AES Ohio, Sinclair partner to create digital map of power lines using drones

A collaboration between AES Ohio and Sinclair’s Unmanned Aerial Systems program are using eBee X drones to create a digital map of power lines from the 24 counties the power company services.

“What [we’re doing] is important for the energy industry, it’s important for the utilities, it’s milestone work that’s being done right here in Dayton,” Mary Ann Kabel, AES Ohio spokeswoman, said.

Natural factors including encroaching vegetation have long been the cause of maintenance problems that often lead to power outages. Though utility companies such as AES Ohio have preventative services to deal with these issues, they often require resources, manpower, and time to investigate.

According to a 2018 report from the U.S. Energy Information Administration, electric customers from 2013 to 2018 had lost approximately two hours of power on average each year from natural causes other than major events.

With the integration of Unmanned Aerial Vehicles, also known as drones, maintenance work that would normally take a person hours to inspect and complete will take minutes, cutting back on time needed for repairs.

“Our activities are about reliability and safety, trying to keep the lights on, and drones are a new way to really explore that,” Rob Beeler, AES Ohio’s customer business manager and project’s lead coordinator, said.

In 2018, AES Ohio — then called DP&L — adopted its drone program, allowing a few of their pilots to complete their Part 107 and obtain their drone license. Currently they have four employed pilots and own seven drones.

They later purchased a government grade eBee X fixed-wing drone from its manufacturer company, senseFly. The drone flies horizontally like an airplane up to 25 mph and is equipped with a camera on the bottom along with several safety measures including a built in emergency landing procedure.

In 2020, AES Ohio, looking to modernize their data management, called upon the Sinclair UAS program for a nine-month-long partnership that will result in a completely digital map capable of displaying which power lines are in need of maintenance.

Sinclair’s UAS team, led by executive director and chief scientist at Sinclair college, Andrew Shepherd, agreed to fly and help compile the data from AES Ohio’s eBee X for the project.

“Between [their] support and knowledge, and [their] ability to fly the drones internally, there was no reason to go to anybody else, [but Sinclair],” Beeler said.

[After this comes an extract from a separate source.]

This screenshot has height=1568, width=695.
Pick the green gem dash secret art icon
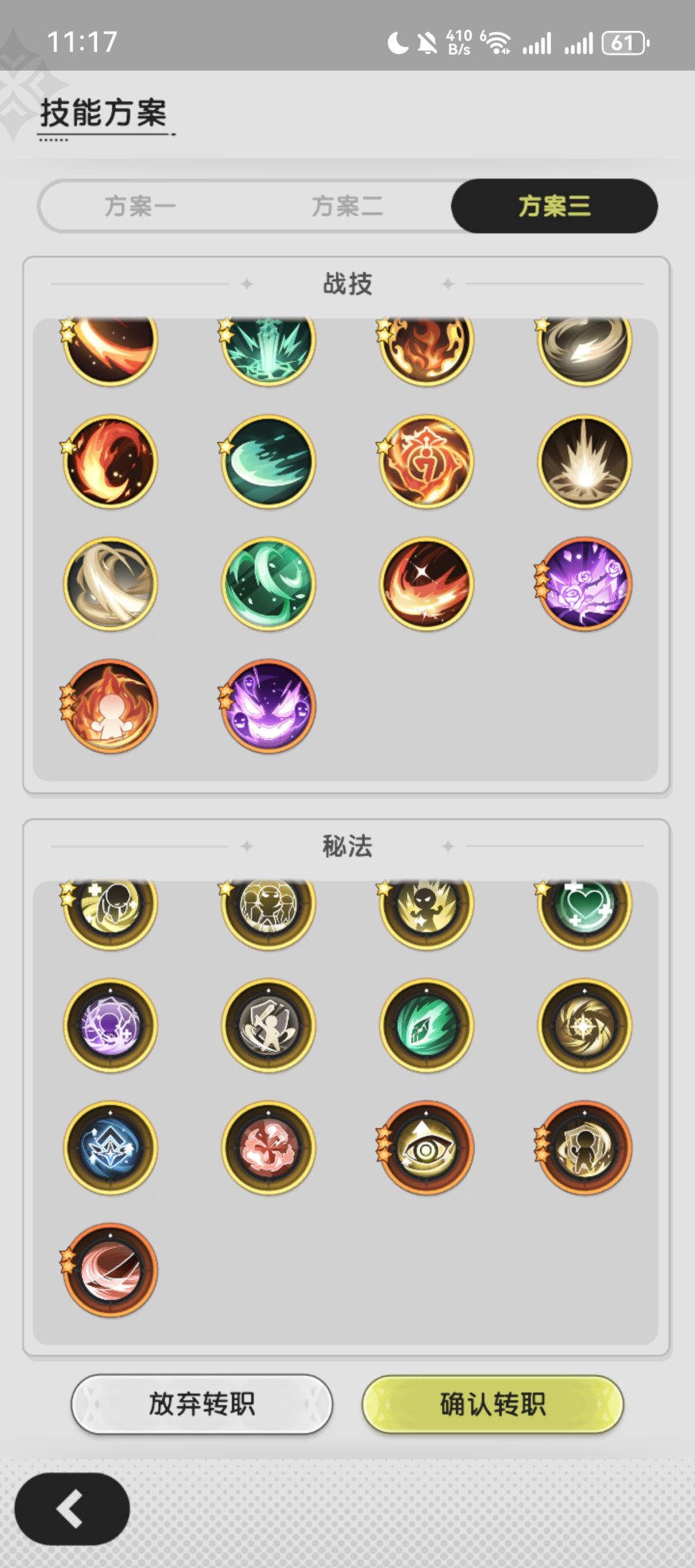coord(426,1026)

The goal for the project is to provide enough data for the map by capturing 1,000 miles worth of power line images out of the region’s 1,700 transmission miles. However, there have been a few setbacks that have impeded the process.

As an investor-owned utility company, AES Ohio is only allowed to fly the drones up to a maximum of 400 ft and are restricted from controlled airspaces just like civilian pilots.

Pilots without special waivers from the FAA are also limited to flying the drones within their visual line of sight (VLOS), significantly reducing how much distance can be covered during each launch. The partnership has yet to be approved for their waiver.

“[This project] really is a cutting edge application [for] the FAA,” Shepherd said. “There’s not a lot of power utilities that have adopted UAS, certainly not many that have invested in that capacity to pursue that strong of an implication.”

With over 500 miles out of 1,000 having currently been flown and more than 400,000 images captured, customers of AES Ohio should soon expect more efficient and reliable service from the utility company as they continue to advance their equipment and work method.